INSTRUCTION:
Please rewrite all the records below, replacing "How do I perform" with "How can I do" everywhere and leaving everything else unchanged.

# # #

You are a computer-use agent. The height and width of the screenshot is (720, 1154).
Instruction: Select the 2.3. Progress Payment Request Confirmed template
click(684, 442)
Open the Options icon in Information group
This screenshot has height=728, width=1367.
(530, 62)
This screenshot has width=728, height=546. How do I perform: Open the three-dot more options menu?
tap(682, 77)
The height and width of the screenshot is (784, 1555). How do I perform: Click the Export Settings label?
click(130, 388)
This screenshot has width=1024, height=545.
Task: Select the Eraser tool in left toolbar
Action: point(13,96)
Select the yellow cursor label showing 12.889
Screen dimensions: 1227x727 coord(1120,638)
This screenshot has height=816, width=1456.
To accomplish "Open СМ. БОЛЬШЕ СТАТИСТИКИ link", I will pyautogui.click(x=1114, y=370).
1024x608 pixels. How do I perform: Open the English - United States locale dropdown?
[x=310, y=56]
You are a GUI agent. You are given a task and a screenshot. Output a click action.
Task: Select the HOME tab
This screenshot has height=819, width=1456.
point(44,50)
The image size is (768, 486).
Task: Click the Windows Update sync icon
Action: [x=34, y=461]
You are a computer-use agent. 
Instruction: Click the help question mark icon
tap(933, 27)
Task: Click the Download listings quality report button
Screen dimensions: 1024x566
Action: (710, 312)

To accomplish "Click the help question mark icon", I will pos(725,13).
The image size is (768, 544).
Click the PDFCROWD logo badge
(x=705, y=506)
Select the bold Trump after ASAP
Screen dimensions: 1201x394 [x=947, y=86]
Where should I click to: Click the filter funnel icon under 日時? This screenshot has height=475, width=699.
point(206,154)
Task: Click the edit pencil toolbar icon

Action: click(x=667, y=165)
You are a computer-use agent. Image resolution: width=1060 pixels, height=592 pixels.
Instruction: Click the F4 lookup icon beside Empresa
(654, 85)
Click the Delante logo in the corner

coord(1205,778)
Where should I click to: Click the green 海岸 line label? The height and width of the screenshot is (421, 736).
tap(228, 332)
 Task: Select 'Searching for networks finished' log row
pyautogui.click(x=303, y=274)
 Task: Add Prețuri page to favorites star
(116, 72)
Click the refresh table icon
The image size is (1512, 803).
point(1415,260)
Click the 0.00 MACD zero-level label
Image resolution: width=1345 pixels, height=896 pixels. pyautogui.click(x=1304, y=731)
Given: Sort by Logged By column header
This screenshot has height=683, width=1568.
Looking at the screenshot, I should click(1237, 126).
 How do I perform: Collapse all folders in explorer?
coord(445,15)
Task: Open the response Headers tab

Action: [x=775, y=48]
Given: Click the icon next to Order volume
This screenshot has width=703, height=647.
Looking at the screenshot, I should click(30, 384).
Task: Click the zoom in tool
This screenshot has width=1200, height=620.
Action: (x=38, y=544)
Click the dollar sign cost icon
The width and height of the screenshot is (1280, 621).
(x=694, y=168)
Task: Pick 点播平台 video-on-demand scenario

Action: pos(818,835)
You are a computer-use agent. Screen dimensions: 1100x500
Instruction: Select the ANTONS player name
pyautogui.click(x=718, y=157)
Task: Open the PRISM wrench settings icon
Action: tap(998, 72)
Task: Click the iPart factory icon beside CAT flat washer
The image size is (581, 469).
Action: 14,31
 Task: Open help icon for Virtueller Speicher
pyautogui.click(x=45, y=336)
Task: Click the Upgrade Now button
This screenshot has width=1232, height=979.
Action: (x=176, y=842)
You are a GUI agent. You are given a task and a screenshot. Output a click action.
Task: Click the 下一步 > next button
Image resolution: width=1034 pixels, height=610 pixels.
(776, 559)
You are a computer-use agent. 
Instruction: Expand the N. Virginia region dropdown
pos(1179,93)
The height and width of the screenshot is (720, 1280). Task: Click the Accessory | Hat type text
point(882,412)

# # #

ANSWER FOR THIS EXERCISE:
You are a computer-use agent. The height and width of the screenshot is (720, 1154).
Instruction: Select the 2.3. Progress Payment Request Confirmed template
click(684, 442)
Open the Options icon in Information group
This screenshot has height=728, width=1367.
(530, 62)
This screenshot has width=728, height=546. How can I do: Open the three-dot more options menu?
tap(682, 77)
The height and width of the screenshot is (784, 1555). How can I do: Click the Export Settings label?
click(130, 388)
This screenshot has width=1024, height=545.
Task: Select the Eraser tool in left toolbar
Action: point(13,96)
Select the yellow cursor label showing 12.889
Screen dimensions: 1227x727 coord(1120,638)
This screenshot has height=816, width=1456.
To accomplish "Open СМ. БОЛЬШЕ СТАТИСТИКИ link", I will pyautogui.click(x=1114, y=370).
1024x608 pixels. How can I do: Open the English - United States locale dropdown?
[x=310, y=56]
You are a GUI agent. You are given a task and a screenshot. Output a click action.
Task: Select the HOME tab
This screenshot has height=819, width=1456.
point(44,50)
The image size is (768, 486).
Task: Click the Windows Update sync icon
Action: [x=34, y=461]
You are a computer-use agent. 
Instruction: Click the help question mark icon
tap(933, 27)
Task: Click the Download listings quality report button
Screen dimensions: 1024x566
Action: (710, 312)

To accomplish "Click the help question mark icon", I will pos(725,13).
The image size is (768, 544).
Click the PDFCROWD logo badge
(x=705, y=506)
Select the bold Trump after ASAP
Screen dimensions: 1201x394 [x=947, y=86]
Where should I click to: Click the filter funnel icon under 日時? This screenshot has height=475, width=699.
point(206,154)
Task: Click the edit pencil toolbar icon

Action: click(x=667, y=165)
You are a computer-use agent. Image resolution: width=1060 pixels, height=592 pixels.
Instruction: Click the F4 lookup icon beside Empresa
(654, 85)
Click the Delante logo in the corner

coord(1205,778)
Where should I click to: Click the green 海岸 line label? The height and width of the screenshot is (421, 736).
tap(228, 332)
 Task: Select 'Searching for networks finished' log row
pyautogui.click(x=303, y=274)
 Task: Add Prețuri page to favorites star
(116, 72)
Click the refresh table icon
The image size is (1512, 803).
point(1415,260)
Click the 0.00 MACD zero-level label
Image resolution: width=1345 pixels, height=896 pixels. pyautogui.click(x=1304, y=731)
Given: Sort by Logged By column header
This screenshot has height=683, width=1568.
Looking at the screenshot, I should click(1237, 126).
 How can I do: Collapse all folders in explorer?
coord(445,15)
Task: Open the response Headers tab

Action: [x=775, y=48]
Given: Click the icon next to Order volume
This screenshot has width=703, height=647.
Looking at the screenshot, I should click(30, 384).
Task: Click the zoom in tool
This screenshot has width=1200, height=620.
Action: (x=38, y=544)
Click the dollar sign cost icon
The width and height of the screenshot is (1280, 621).
(x=694, y=168)
Task: Pick 点播平台 video-on-demand scenario

Action: pos(818,835)
You are a computer-use agent. Screen dimensions: 1100x500
Instruction: Select the ANTONS player name
pyautogui.click(x=718, y=157)
Task: Open the PRISM wrench settings icon
Action: tap(998, 72)
Task: Click the iPart factory icon beside CAT flat washer
The image size is (581, 469).
Action: 14,31
 Task: Open help icon for Virtueller Speicher
pyautogui.click(x=45, y=336)
Task: Click the Upgrade Now button
This screenshot has width=1232, height=979.
Action: (x=176, y=842)
You are a GUI agent. You are given a task and a screenshot. Output a click action.
Task: Click the 下一步 > next button
Image resolution: width=1034 pixels, height=610 pixels.
(776, 559)
You are a computer-use agent. 
Instruction: Expand the N. Virginia region dropdown
pos(1179,93)
The height and width of the screenshot is (720, 1280). Task: Click the Accessory | Hat type text
point(882,412)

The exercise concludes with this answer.